There is a lot to take in there for the permissions. These are the recommendations with least privilege access for Karpenter. We can now create the IAM role for Karpenter and the service account that we can bind the IAM role to.

const eksOidcIssuerUrl = cluster.oidcProvider.url;
const eksOidcProviderArn = `arn:aws:iam::${account.accountId}:oidc-provider/${eksOidcIssuerUrl}`;

const assumeRolePolicyKarpenter = new DataAwsIamPolicyDocument(
this,
`karpenter-arp`,
{
statement: [
{
actions: ['sts:AssumeRoleWithWebIdentity'],
principals: [
{
type: 'Federated',
identifiers: [eksOidcProviderArn],
},
],
condition: [
{
test: 'StringEquals',
variable: `${eksOidcIssuerUrl}:sub`,
values: [
`system:serviceaccount:${namespace.metadata.name}:karpenter`,
],
},
],
},
],
},
);

const karpenterRole = new IamRole(this, `eks-karpenter-role`, {
name: `dev-eks-karpenter-role`,
assumeRolePolicy: assumeRolePolicyKarpenter.json,
tags: {
Name: `dev-eks-karpenter-role`,
},
});

new IamRolePolicy(this, 'karpenter-policy-attachment', {
role: karpenterRole.name,
policy: karpenterPolicy.json,
name: 'karpenter-policy',
});

const serviceAccount = new ServiceAccountV1(
this,
`karpenter-service-account`,
{
metadata: {
name: 'karpenter',
namespace: namespace.metadata.name,
annotations: {
'eks.amazonaws.com/role-arn': karpenterRole.arn,
},
},
},
);

Once we have this created, I have a preferrence of also hosting the aws-auth configmap in state as well. This is normally auto-generated once a node joins the cluster but then it is not managed in state and cannot be updated via state unless imported at a later time. So I like to build it here to ensure I have control over that resource.

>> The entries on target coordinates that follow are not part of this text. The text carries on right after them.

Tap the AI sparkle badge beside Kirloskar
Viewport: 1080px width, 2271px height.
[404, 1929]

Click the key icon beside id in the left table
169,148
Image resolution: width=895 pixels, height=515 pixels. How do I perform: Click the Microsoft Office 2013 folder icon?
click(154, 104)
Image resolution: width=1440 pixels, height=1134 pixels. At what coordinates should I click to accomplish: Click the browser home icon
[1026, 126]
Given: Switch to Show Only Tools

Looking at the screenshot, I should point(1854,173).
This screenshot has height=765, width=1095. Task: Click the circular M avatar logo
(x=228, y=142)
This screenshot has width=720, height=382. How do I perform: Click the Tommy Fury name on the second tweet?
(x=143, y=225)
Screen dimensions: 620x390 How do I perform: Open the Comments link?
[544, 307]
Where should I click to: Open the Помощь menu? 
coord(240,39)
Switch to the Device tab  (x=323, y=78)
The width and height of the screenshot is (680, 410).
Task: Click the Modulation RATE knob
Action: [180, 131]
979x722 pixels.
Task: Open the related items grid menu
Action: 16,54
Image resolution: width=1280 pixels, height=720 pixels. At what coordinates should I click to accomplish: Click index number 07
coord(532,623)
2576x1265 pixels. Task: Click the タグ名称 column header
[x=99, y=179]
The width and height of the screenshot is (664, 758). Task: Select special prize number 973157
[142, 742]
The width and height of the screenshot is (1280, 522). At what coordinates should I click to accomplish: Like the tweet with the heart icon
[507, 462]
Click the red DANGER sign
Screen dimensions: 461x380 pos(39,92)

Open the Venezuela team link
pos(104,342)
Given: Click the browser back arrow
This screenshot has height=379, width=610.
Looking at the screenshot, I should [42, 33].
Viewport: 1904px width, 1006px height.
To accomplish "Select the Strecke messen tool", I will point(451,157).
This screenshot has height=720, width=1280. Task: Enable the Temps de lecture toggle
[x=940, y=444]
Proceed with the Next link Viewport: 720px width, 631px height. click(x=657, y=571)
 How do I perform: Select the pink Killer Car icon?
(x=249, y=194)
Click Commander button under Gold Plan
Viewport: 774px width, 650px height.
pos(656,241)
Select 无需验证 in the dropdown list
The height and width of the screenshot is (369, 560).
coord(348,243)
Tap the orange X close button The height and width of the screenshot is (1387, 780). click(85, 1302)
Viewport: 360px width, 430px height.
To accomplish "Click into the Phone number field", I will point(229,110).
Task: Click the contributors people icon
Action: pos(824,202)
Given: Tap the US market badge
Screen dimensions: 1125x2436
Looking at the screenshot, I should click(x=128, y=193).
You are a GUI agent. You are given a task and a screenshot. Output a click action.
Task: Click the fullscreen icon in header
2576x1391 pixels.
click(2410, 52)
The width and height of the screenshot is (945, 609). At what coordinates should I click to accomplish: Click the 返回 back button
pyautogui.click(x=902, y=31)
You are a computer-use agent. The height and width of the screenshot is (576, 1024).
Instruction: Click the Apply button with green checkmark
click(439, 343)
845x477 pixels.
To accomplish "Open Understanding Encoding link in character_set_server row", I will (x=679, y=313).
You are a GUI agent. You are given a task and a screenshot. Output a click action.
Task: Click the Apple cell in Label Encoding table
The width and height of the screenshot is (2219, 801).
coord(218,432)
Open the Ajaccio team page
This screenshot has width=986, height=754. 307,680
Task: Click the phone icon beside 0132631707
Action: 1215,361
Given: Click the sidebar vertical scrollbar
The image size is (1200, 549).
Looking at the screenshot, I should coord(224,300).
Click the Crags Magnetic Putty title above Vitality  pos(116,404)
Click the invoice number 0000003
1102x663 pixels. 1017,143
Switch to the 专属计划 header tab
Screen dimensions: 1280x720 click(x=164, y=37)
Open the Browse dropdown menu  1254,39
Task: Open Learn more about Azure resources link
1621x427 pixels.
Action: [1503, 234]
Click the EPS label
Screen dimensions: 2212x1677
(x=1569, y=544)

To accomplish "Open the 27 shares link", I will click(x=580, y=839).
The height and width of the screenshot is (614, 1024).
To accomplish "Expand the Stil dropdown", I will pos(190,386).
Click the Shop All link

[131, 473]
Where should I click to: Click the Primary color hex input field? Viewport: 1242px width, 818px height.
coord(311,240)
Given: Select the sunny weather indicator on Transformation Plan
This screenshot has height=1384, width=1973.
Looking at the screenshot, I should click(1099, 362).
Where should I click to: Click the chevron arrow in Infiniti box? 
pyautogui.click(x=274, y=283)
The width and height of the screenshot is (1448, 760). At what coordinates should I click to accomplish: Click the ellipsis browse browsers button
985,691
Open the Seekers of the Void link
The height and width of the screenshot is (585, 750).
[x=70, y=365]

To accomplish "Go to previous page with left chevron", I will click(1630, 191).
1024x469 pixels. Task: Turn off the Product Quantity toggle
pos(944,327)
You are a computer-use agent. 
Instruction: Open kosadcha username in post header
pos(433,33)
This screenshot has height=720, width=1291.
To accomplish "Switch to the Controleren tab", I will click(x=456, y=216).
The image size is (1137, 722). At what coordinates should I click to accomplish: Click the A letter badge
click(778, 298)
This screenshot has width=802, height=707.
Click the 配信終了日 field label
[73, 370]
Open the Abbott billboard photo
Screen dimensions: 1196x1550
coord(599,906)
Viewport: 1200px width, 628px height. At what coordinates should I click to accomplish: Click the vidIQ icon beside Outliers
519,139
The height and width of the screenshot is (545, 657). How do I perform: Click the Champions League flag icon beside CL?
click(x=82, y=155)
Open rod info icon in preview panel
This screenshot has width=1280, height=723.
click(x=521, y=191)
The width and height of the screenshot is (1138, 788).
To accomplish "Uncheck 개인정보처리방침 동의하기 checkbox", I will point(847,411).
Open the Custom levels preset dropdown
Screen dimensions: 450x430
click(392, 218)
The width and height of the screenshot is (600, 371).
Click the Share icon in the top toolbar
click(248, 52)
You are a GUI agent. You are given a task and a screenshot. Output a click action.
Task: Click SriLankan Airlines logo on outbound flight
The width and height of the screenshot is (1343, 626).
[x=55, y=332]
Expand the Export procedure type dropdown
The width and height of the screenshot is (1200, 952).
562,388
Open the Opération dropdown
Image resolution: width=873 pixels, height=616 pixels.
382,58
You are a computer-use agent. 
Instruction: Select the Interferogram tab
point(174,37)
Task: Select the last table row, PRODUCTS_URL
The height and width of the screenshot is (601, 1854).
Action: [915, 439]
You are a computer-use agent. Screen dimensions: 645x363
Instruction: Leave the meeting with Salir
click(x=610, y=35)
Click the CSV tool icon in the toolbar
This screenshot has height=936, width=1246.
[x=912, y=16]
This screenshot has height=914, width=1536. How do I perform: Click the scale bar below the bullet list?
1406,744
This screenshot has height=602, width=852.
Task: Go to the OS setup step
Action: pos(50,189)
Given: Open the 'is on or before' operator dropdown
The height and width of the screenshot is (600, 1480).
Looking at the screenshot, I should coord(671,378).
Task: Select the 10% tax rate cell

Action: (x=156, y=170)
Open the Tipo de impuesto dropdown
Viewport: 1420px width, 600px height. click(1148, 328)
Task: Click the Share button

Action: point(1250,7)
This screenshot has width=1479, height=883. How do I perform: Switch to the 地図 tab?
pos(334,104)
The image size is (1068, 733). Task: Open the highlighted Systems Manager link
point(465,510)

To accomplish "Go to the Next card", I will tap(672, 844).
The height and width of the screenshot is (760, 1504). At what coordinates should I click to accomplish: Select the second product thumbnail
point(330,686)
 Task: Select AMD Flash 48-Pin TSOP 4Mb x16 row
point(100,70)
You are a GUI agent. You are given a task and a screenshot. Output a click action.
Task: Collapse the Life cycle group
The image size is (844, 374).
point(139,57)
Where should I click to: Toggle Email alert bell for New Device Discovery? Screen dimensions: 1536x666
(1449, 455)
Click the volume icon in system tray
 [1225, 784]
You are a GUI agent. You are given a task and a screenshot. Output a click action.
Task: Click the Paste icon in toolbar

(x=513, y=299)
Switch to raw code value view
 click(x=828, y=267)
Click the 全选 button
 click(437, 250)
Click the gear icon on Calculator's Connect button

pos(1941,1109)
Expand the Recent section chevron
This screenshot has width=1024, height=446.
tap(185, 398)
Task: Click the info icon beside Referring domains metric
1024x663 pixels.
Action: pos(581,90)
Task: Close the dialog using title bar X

const iamRoles = Fn.yamlencode([
{
rolearn: nodeRole.arn,
username: 'system:node:{{EC2PrivateDNSName}}',
groups: ['system:bootstrappers', 'system:nodes'],
},
{
rolearn: fpRole.arn,
username: 'system:node:{{SessionName}}',
groups: [
'system:bootstrappers',
'system:nodes',
'system:node-proxier',
],
},
]);

const awsAuthConfigMap = new ConfigMapV1(this, 'eks-iam-role-permissions', {
metadata: {
name: 'aws-auth',
namespace: 'kube-system',
},
data: {
mapRoles: iamRoles,
},
});

We are now finally ready to build Karpenter using the helm chart. We will also be installing the Karpenter kubernetes custom resource definitions via helm chart so that they are managed in state as well.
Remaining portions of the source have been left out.